May's seasonally adjusted S&P Global US Manufacturing PMI rose to 55.1 from 54.5 in April, the highest since May 2022 and the 10th straight month above 50. The upturn was led by production, which grew at the sharpest pace since April 2022. New orders also increased markedly, though growth was softer than in April and largely driven by clients building inventory ahead of expected price hikes and delays. Exports fell for the 11th month in a row as geopolitical instability and tariffs weighed on foreign sales.
Stock building showed up across the supply chain. Firms added to finished goods inventories for the second month running at the quickest pace since last November, while purchasing activity rose solidly to mitigate further price increases and disruption. Input stocks rose for the second successive month at the fastest rate since May 2025.
Price and supply pressures intensified. Manufacturing input costs rose at the fastest rate in nearly four years, driven by fuel and oil-related products, pushing the Input Prices index to its highest since July 2022. Supplier delivery times deteriorated to the greatest extent since August 2022, with the Strait of Hormuz closure adding to delays. Manufacturers passed costs on, raising output charges at the steepest rate since September 2022.
Employment saw a modest uptick, the best in five months, as firms hired on expectations of higher sales over 12 months. But confidence softened to a four-month low amid geopolitical concerns and higher inflation.
— ANI
Reader Comments
As someone who follows global trade, this report raises red flags. US manufacturing growth masking inflation risks – and the Strait of Hormuz closure adding to delays? That directly impacts oil prices and shipping. India imports a lot of crude, so if US inflation rises further, we'll feel it too through fuel costs. The Modi govt should keep a close watch on this for our fiscal planning. Not all is rosy.
This is what happens when you base growth on fear instead of real demand. Stockpiling is a short-term fix – once companies realize they have too much inventory, production will slow, and layoffs might follow. The US needs to address supply chain vulnerabilities and stop relying on tariffs that hurt exports. Good insight from S&P Global, though. The manufacturing sector is more volatile than it seems.

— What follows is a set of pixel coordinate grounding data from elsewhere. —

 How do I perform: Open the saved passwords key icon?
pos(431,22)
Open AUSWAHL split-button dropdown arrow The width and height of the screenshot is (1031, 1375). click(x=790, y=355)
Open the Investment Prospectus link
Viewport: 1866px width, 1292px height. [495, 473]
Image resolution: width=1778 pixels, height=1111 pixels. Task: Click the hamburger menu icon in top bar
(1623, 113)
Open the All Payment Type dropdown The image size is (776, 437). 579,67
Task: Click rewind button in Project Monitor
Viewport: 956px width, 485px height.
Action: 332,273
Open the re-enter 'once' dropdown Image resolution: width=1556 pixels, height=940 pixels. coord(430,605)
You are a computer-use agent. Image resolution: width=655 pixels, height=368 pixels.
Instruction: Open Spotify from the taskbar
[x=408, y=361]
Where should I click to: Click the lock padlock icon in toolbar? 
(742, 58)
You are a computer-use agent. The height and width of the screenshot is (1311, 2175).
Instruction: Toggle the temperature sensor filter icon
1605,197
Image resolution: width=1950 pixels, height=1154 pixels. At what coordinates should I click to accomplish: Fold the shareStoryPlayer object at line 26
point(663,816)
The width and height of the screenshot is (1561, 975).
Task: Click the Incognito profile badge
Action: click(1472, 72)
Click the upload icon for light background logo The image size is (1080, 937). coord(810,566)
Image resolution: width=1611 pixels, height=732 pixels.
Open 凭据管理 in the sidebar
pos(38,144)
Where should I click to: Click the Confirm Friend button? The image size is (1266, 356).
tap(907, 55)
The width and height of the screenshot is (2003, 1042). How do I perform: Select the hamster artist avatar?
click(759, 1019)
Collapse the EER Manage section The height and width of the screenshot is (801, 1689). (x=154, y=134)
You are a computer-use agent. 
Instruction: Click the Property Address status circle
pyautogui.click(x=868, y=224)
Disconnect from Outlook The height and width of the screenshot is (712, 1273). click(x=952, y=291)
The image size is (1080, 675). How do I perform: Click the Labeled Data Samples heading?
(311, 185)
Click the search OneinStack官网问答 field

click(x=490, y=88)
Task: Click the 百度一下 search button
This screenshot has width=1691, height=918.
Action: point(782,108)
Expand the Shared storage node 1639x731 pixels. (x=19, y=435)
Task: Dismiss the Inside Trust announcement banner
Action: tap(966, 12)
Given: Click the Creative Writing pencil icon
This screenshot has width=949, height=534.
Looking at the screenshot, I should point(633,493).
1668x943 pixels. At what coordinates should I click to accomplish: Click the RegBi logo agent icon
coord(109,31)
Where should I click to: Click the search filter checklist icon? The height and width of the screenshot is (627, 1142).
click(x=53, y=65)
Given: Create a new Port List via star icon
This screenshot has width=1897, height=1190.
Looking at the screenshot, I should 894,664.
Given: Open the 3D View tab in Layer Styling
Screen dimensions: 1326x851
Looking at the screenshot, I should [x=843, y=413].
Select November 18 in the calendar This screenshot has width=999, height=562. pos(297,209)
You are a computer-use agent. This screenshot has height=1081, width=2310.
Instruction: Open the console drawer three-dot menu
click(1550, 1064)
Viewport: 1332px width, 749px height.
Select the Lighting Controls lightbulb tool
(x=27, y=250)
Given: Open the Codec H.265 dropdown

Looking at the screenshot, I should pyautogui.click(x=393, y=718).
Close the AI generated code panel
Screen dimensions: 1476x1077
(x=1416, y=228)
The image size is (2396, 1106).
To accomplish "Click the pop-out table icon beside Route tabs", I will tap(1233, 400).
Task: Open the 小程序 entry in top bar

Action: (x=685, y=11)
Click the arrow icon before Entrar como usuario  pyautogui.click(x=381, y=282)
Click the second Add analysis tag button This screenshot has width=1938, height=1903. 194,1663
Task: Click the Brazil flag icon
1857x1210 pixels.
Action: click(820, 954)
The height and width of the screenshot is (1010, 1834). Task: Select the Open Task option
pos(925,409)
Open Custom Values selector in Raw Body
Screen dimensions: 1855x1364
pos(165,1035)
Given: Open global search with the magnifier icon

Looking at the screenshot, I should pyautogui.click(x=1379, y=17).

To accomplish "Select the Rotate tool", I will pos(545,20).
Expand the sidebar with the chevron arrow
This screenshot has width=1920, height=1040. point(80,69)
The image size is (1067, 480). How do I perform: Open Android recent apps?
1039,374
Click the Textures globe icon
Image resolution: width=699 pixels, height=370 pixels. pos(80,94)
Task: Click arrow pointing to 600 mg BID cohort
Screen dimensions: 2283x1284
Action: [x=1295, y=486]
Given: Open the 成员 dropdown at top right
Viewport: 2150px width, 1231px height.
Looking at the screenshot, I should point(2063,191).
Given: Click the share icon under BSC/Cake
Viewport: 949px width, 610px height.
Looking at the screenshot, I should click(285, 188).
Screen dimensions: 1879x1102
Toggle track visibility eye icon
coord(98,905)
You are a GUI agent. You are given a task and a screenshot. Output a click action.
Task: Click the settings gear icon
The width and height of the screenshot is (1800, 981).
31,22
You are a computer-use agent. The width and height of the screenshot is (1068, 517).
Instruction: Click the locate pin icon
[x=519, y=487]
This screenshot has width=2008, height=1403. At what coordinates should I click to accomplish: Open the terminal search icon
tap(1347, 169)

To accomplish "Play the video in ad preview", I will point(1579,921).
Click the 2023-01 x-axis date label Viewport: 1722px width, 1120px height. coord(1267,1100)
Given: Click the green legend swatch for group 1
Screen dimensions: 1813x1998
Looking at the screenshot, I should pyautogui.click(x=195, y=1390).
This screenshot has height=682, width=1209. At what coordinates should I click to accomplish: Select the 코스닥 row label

Honestly, this makes me appreciate India's PMI trends more. We've been consistently above 55 for a while, and our growth is driven by real domestic demand, not panic stockpiling. The US situation shows how fragile advanced economies can be when geopolitics overshadow fundamentals. Let's not get complacent, but this is a lesson in building resilient supply chains. Btw, exports falling for 11 straight months? That's a big deal for the US. 🇮🇳🚀
I work in logistics, and we've seen this firsthand with clients piling up inventory because they're scared of tariffs and supply delays. The PMI number is only part of the story – when you dig into the details, the input cost pressures are real. Fuel and oil prices are soaring, and that's not sustainable. The Fed might have to raise rates again to curb inflation, which could hurt everyone globally. Solid reporting, but the warning bells are loud.